▸ **Aim of the task**: Print out the entries below with no edits.

******************************

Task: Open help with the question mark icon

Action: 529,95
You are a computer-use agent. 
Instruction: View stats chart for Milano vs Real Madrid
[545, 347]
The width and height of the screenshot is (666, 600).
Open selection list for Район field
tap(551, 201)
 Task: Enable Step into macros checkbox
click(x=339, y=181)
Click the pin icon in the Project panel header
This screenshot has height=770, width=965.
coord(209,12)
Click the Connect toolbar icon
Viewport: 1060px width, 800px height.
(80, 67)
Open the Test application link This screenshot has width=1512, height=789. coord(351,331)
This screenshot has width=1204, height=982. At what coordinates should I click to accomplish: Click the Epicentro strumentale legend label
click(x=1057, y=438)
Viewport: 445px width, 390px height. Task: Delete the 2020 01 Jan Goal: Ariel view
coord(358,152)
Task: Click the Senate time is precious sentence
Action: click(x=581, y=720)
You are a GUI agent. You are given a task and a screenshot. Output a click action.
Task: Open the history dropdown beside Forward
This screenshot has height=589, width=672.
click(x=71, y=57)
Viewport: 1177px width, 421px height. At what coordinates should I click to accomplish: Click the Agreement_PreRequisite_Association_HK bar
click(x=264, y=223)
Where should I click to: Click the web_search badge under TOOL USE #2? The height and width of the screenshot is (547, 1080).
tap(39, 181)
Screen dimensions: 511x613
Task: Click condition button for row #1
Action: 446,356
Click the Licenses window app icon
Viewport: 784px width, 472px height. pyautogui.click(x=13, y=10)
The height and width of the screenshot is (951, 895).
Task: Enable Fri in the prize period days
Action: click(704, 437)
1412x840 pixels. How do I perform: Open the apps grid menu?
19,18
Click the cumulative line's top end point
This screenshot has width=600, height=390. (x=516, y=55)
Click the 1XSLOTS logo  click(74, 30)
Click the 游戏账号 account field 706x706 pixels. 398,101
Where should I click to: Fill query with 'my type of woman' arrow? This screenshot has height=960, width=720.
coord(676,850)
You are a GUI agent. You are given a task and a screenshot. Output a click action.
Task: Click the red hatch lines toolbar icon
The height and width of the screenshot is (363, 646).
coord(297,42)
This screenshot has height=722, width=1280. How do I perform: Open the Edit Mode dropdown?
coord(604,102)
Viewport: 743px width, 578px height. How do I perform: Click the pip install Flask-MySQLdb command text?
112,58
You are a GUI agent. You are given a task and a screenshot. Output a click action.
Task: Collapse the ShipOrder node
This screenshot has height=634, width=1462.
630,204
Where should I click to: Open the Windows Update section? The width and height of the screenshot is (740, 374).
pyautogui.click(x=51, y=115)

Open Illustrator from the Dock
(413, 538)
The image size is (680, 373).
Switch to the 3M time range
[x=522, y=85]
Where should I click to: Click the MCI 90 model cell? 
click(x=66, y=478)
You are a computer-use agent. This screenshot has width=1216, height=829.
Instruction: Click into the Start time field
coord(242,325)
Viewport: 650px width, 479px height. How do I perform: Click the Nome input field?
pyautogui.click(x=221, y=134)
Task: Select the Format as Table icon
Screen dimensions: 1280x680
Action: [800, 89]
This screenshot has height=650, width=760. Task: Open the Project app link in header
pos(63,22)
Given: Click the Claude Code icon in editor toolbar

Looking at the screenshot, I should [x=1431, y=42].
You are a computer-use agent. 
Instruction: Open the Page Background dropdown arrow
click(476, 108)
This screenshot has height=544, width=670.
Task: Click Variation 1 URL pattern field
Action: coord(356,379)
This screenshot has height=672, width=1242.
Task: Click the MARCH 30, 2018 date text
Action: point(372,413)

******************************

▸ **Worked solution**:
Task: Open help with the question mark icon

Action: 529,95
You are a computer-use agent. 
Instruction: View stats chart for Milano vs Real Madrid
[545, 347]
The width and height of the screenshot is (666, 600).
Open selection list for Район field
tap(551, 201)
 Task: Enable Step into macros checkbox
click(x=339, y=181)
Click the pin icon in the Project panel header
This screenshot has height=770, width=965.
coord(209,12)
Click the Connect toolbar icon
Viewport: 1060px width, 800px height.
(80, 67)
Open the Test application link This screenshot has width=1512, height=789. coord(351,331)
This screenshot has width=1204, height=982. At what coordinates should I click to accomplish: Click the Epicentro strumentale legend label
click(x=1057, y=438)
Viewport: 445px width, 390px height. Task: Delete the 2020 01 Jan Goal: Ariel view
coord(358,152)
Task: Click the Senate time is precious sentence
Action: click(x=581, y=720)
You are a GUI agent. You are given a task and a screenshot. Output a click action.
Task: Open the history dropdown beside Forward
This screenshot has height=589, width=672.
click(x=71, y=57)
Viewport: 1177px width, 421px height. At what coordinates should I click to accomplish: Click the Agreement_PreRequisite_Association_HK bar
click(x=264, y=223)
Where should I click to: Click the web_search badge under TOOL USE #2? The height and width of the screenshot is (547, 1080).
tap(39, 181)
Screen dimensions: 511x613
Task: Click condition button for row #1
Action: 446,356
Click the Licenses window app icon
Viewport: 784px width, 472px height. pyautogui.click(x=13, y=10)
The height and width of the screenshot is (951, 895).
Task: Enable Fri in the prize period days
Action: click(704, 437)
1412x840 pixels. How do I perform: Open the apps grid menu?
19,18
Click the cumulative line's top end point
This screenshot has width=600, height=390. (x=516, y=55)
Click the 1XSLOTS logo  click(74, 30)
Click the 游戏账号 account field 706x706 pixels. 398,101
Where should I click to: Fill query with 'my type of woman' arrow? This screenshot has height=960, width=720.
coord(676,850)
You are a GUI agent. You are given a task and a screenshot. Output a click action.
Task: Click the red hatch lines toolbar icon
The height and width of the screenshot is (363, 646).
coord(297,42)
This screenshot has height=722, width=1280. How do I perform: Open the Edit Mode dropdown?
coord(604,102)
Viewport: 743px width, 578px height. How do I perform: Click the pip install Flask-MySQLdb command text?
112,58
You are a GUI agent. You are given a task and a screenshot. Output a click action.
Task: Collapse the ShipOrder node
This screenshot has height=634, width=1462.
630,204
Where should I click to: Open the Windows Update section? The width and height of the screenshot is (740, 374).
pyautogui.click(x=51, y=115)

Open Illustrator from the Dock
(413, 538)
The image size is (680, 373).
Switch to the 3M time range
[x=522, y=85]
Where should I click to: Click the MCI 90 model cell? 
click(x=66, y=478)
You are a computer-use agent. This screenshot has width=1216, height=829.
Instruction: Click into the Start time field
coord(242,325)
Viewport: 650px width, 479px height. How do I perform: Click the Nome input field?
pyautogui.click(x=221, y=134)
Task: Select the Format as Table icon
Screen dimensions: 1280x680
Action: [800, 89]
This screenshot has height=650, width=760. Task: Open the Project app link in header
pos(63,22)
Given: Click the Claude Code icon in editor toolbar

Looking at the screenshot, I should [x=1431, y=42].
You are a computer-use agent. 
Instruction: Open the Page Background dropdown arrow
click(476, 108)
This screenshot has height=544, width=670.
Task: Click Variation 1 URL pattern field
Action: coord(356,379)
This screenshot has height=672, width=1242.
Task: Click the MARCH 30, 2018 date text
Action: point(372,413)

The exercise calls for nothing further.